Could you reproduce the items below with every "GUI agent" replaced by "desktop agent", changing nothing else?
◇ ◇ ◇
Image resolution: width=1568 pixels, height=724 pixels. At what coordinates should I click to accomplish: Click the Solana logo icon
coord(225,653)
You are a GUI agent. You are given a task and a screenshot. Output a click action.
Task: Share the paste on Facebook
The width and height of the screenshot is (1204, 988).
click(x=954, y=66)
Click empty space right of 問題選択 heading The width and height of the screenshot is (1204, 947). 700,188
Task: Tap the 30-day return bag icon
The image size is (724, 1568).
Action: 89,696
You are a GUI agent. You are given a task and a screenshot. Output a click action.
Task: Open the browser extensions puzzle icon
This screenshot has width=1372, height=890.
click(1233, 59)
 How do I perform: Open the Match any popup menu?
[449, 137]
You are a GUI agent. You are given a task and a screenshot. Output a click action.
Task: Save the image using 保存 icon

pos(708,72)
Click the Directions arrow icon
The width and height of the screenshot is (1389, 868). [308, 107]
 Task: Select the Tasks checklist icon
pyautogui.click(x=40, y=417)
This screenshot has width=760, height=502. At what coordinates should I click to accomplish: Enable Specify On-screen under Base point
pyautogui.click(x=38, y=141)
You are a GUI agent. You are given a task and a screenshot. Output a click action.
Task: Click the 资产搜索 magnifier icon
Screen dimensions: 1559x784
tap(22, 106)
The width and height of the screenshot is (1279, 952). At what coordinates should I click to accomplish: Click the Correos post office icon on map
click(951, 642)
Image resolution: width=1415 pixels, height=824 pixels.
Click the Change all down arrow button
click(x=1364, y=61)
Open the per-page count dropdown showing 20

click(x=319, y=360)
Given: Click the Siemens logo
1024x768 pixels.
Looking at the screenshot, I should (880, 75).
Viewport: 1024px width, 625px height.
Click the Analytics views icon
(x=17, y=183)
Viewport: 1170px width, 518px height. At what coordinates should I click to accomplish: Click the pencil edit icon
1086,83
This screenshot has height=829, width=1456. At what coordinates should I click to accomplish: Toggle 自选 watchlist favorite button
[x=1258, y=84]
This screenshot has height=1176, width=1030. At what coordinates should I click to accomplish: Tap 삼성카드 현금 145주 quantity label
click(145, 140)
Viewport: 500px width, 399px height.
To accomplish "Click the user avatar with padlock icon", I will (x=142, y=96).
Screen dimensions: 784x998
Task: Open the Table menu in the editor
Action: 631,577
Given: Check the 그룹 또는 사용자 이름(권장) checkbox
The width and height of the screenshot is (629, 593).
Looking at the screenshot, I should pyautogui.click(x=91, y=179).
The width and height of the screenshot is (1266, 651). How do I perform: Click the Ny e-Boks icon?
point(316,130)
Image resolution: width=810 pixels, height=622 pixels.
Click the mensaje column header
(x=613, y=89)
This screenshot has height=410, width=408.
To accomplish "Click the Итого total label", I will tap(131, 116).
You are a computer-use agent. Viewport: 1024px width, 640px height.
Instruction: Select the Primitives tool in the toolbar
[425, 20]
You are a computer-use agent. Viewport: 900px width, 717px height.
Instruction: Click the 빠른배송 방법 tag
◇ ◇ ◇
§ **Task answer**
Image resolution: width=1568 pixels, height=724 pixels. At what coordinates should I click to accomplish: Click the Solana logo icon
coord(225,653)
You are a desktop agent. You are given a task and a screenshot. Output a click action.
Task: Share the paste on Facebook
The width and height of the screenshot is (1204, 988).
click(x=954, y=66)
Click empty space right of 問題選択 heading The width and height of the screenshot is (1204, 947). 700,188
Task: Tap the 30-day return bag icon
The image size is (724, 1568).
Action: 89,696
You are a desktop agent. You are given a task and a screenshot. Output a click action.
Task: Open the browser extensions puzzle icon
This screenshot has width=1372, height=890.
click(1233, 59)
 How do I perform: Open the Match any popup menu?
[449, 137]
You are a desktop agent. You are given a task and a screenshot. Output a click action.
Task: Save the image using 保存 icon

pos(708,72)
Click the Directions arrow icon
The width and height of the screenshot is (1389, 868). [308, 107]
 Task: Select the Tasks checklist icon
pyautogui.click(x=40, y=417)
This screenshot has width=760, height=502. At what coordinates should I click to accomplish: Enable Specify On-screen under Base point
pyautogui.click(x=38, y=141)
You are a desktop agent. You are given a task and a screenshot. Output a click action.
Task: Click the 资产搜索 magnifier icon
Screen dimensions: 1559x784
tap(22, 106)
The width and height of the screenshot is (1279, 952). At what coordinates should I click to accomplish: Click the Correos post office icon on map
click(951, 642)
Image resolution: width=1415 pixels, height=824 pixels.
Click the Change all down arrow button
click(x=1364, y=61)
Open the per-page count dropdown showing 20

click(x=319, y=360)
Given: Click the Siemens logo
1024x768 pixels.
Looking at the screenshot, I should (880, 75).
Viewport: 1024px width, 625px height.
Click the Analytics views icon
(x=17, y=183)
Viewport: 1170px width, 518px height. At what coordinates should I click to accomplish: Click the pencil edit icon
1086,83
This screenshot has height=829, width=1456. At what coordinates should I click to accomplish: Toggle 自选 watchlist favorite button
[x=1258, y=84]
This screenshot has height=1176, width=1030. At what coordinates should I click to accomplish: Tap 삼성카드 현금 145주 quantity label
click(145, 140)
Viewport: 500px width, 399px height.
To accomplish "Click the user avatar with padlock icon", I will (x=142, y=96).
Screen dimensions: 784x998
Task: Open the Table menu in the editor
Action: 631,577
Given: Check the 그룹 또는 사용자 이름(권장) checkbox
The width and height of the screenshot is (629, 593).
Looking at the screenshot, I should pyautogui.click(x=91, y=179).
The width and height of the screenshot is (1266, 651). How do I perform: Click the Ny e-Boks icon?
point(316,130)
Image resolution: width=810 pixels, height=622 pixels.
Click the mensaje column header
(x=613, y=89)
This screenshot has height=410, width=408.
To accomplish "Click the Итого total label", I will tap(131, 116).
You are a computer-use agent. Viewport: 1024px width, 640px height.
Instruction: Select the Primitives tool in the toolbar
[425, 20]
You are a computer-use agent. Viewport: 900px width, 717px height.
Instruction: Click the 빠른배송 방법 tag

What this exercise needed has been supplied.